Cinq jeunes gens de 2015 se retrouvent coincés à l’intérieur d’un film d’horreur des années 80 où sévit un tueur psychopathe…
THE FINAL GIRLS
2015 – USA
Réalisé par Todd Strauss-Schulson
Avec Taissa Farmiga, Malin Åkerman, Alexander Ludwig, Nina Dobrev, Alia Shawkat, Thomas Middleditch, Adam DeVine, Angela Trimbur
THEMA TUEURS I CINÉMA ET TÉLÉVISION
Renouveler la mécanique éprouvée du slasher n’est pas une mince affaire pour les scénaristes et réalisateurs qui rivalisent d’énergie afin de s’écarter des sentiers battus tout en respectant les codes du genre. C’est à ce délicat exercice d’équilibristes que se livrent Joshua John Miller et Todd Strauss-Schulson, respectivement auteur et metteur en scène de Scream Girl. Miraculeusement rafraîchissante, cette comédie horrifique donne la vedette à Taissa Farmiga, qui n’est autre que la fille de Vera Farmiga, l’héroïne de la saga Conjuring et de la série Bates Motel. Ironiquement, la jeune actrice incarne dans Scream Girl la fille d’une comédienne spécialisée dans les films d’horreur. Elle se nomme Max Cartwright et sa mère Amanda est passée à la postérité en jouant dans un slasher culte des années 80, « Camp Bloodbath ». Et quoi que cette dernière fasse pour essayer de diversifier sa carrière, tout la ramène toujours à ce rôle qui lui colle à la peau. La mère et la fille sont liées par une forte complicité qui se brise violemment le jour où Amanda perd la vie dans un accident de voiture. Plongée dans une profonde dépression, Max accepte un an plus tard d’assister à une projection de « Camp Bloodbath » organisée par le frère de sa meilleure amie pour honorer la mémoire de sa mère. La soirée commence de manière festive, mais un concours de circonstances provoque un incendie dans la salle de cinéma. Pris dans le mouvement de panique, Max et quatre de ses amis traversent l’écran, seule issue possible… et se retrouvent « de l’autre côté du miroir ».

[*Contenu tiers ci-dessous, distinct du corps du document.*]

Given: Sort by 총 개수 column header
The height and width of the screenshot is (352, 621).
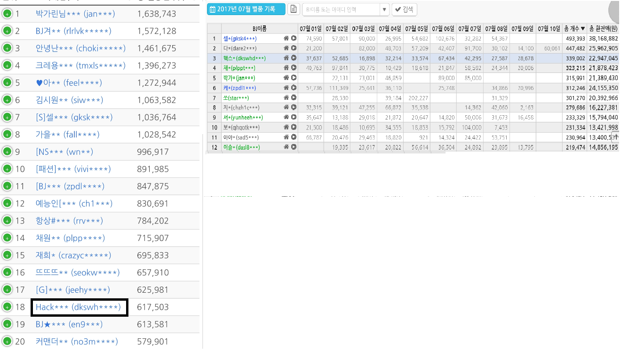Looking at the screenshot, I should pyautogui.click(x=575, y=29).
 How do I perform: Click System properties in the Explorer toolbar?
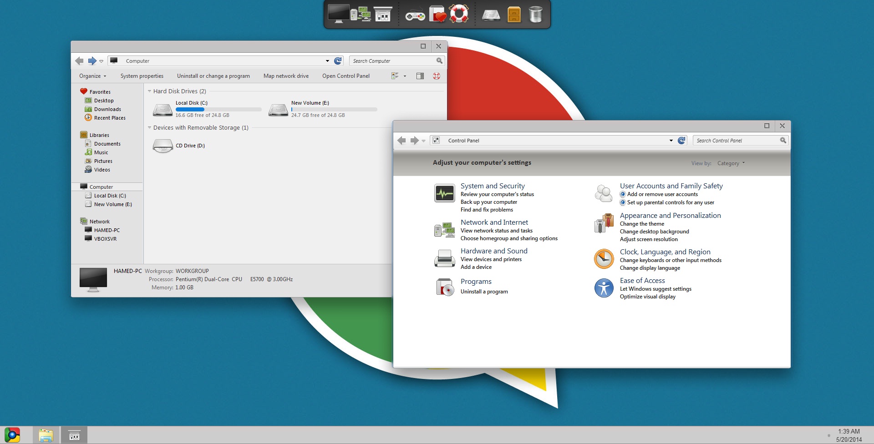tap(142, 76)
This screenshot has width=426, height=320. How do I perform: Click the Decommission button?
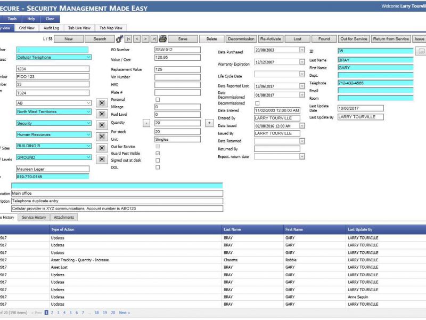[241, 39]
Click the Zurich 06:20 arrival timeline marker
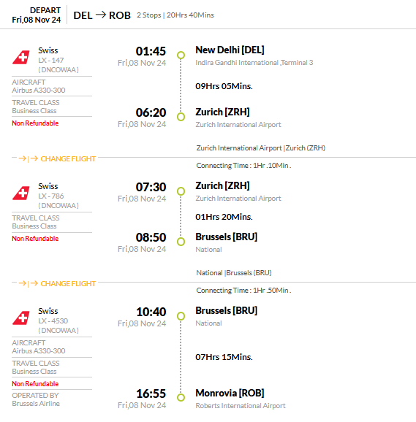The width and height of the screenshot is (416, 422). [181, 117]
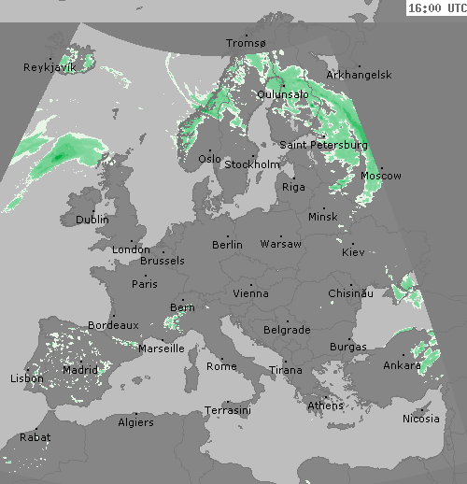
Task: Click the Warsaw city label
Action: point(280,244)
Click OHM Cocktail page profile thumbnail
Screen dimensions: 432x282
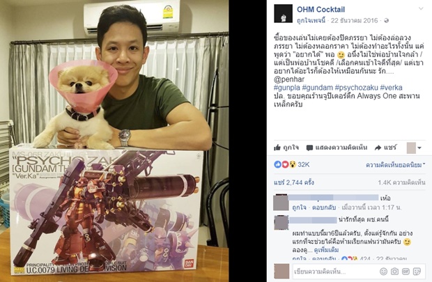coord(283,13)
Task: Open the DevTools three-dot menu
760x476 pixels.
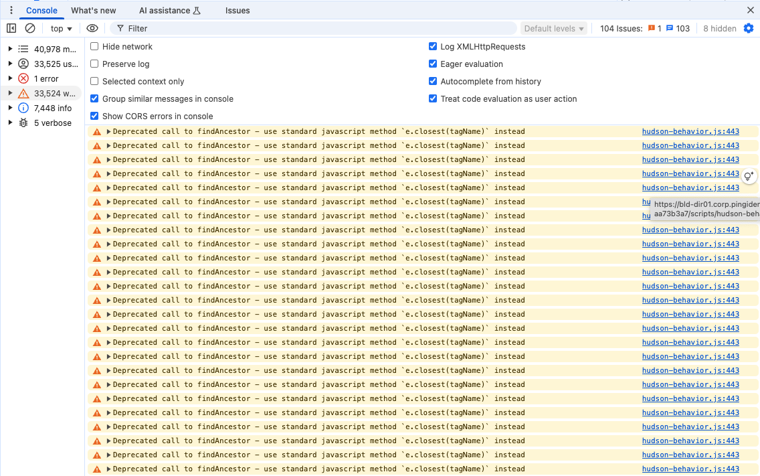Action: pyautogui.click(x=11, y=10)
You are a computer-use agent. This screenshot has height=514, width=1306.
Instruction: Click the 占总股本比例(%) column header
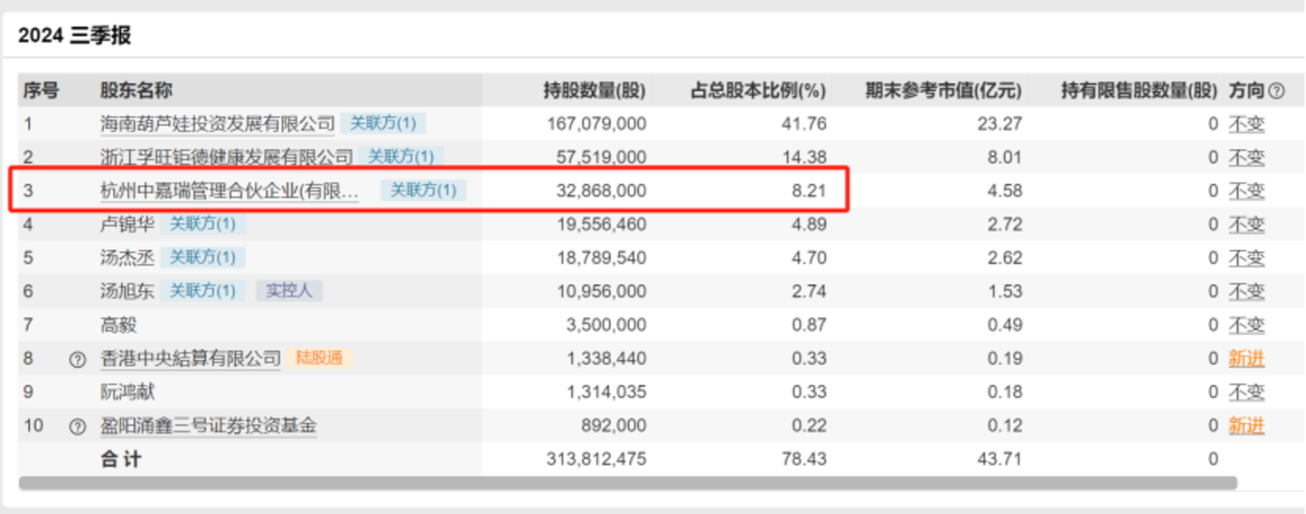click(x=759, y=91)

Présenté dès le prologue de Scream Girl à travers une fausse bande-annonce, « Camp Bloodbath » est une savoureuse parodie des premiers Vendredi 13, qui en reprend la patine, les clichés d’usage et les personnages ultra-stéréotypés. En terrain très familier, le spectateur découvre un groupe de moniteurs de camp de vacances menacés par un tueur fou masqué et armé d’une machette. Même la bande son reprend les célèbres chuchotements conçus par le compositeur Harry Manfredini. Au-delà des méfaits de Jason Voorhees, d’autres références cinéphiliques constellent ce désopilant faux film, notamment Massacre à la tronçonneuse, Carnage ou Les Griffes de la nuit. C’est dans cet environnement très codifié que débarquent nos jeunes héros. Passée la surprise, ils doivent s’accommoder de cet univers factice dont ils font désormais partie. Charge à eux de prévenir les personnages fictifs du danger qui les menace et d’échapper eux-mêmes aux pulsions meurtrières du psycho-killer qui hante les bois…
La dernière fille
Le concept est fou, mené jusqu’au bout par un scénariste qui en exploite toutes les ramifications. Le choc culturel entre les protagonistes des années 2010 et les personnages archétypiques des années 80 est délectable. Les sujets sociaux sont tournés en dérision avec beaucoup d’humour (notamment les clichés machistes), tout comme les « règles du jeu » inhérentes au genre, en particulierla virginité comme seule arme efficace face au tueur. D’ailleurs, si le titre français se réfère un peu artificiellement aux « Scream Queens » et au Scream de Wes Craven, le titre original fait allusion à « la dernière fille », c’est-à-dire la survivante habituelle des slashers qui a su rester prude pendant tout le film et peut se mesurer au psycho-killer au moment du climax. La bride sur le cou, les comédiens improvisent beaucoup avec une bonne humeur très communicative. Mais Scream Girl recèle aussi une profondeur et une finesse inattendues. Derrière le pastiche, le film peut en effet s’appréhender comme une parabole du deuil. Pour la jeune héroïne, faire face au personnage qu’incarnait sa mère et accepter de la voir se faire trucider par cet assassin de cinéma, c’est une manière d’accepter sa disparition dans le monde réel. En écrivant ce scénario, Joshua John Miller reconnaît avoir lui-même pensé au décès de son propre père, le comédien Jason Miller, qui jouait le jeune prêtre de L’Exorciste. L’émotion nous saisit ainsi par surprise aux détours de ce qui s’avère bien plus qu’une simple farce conçue pour flatter les fans du genre.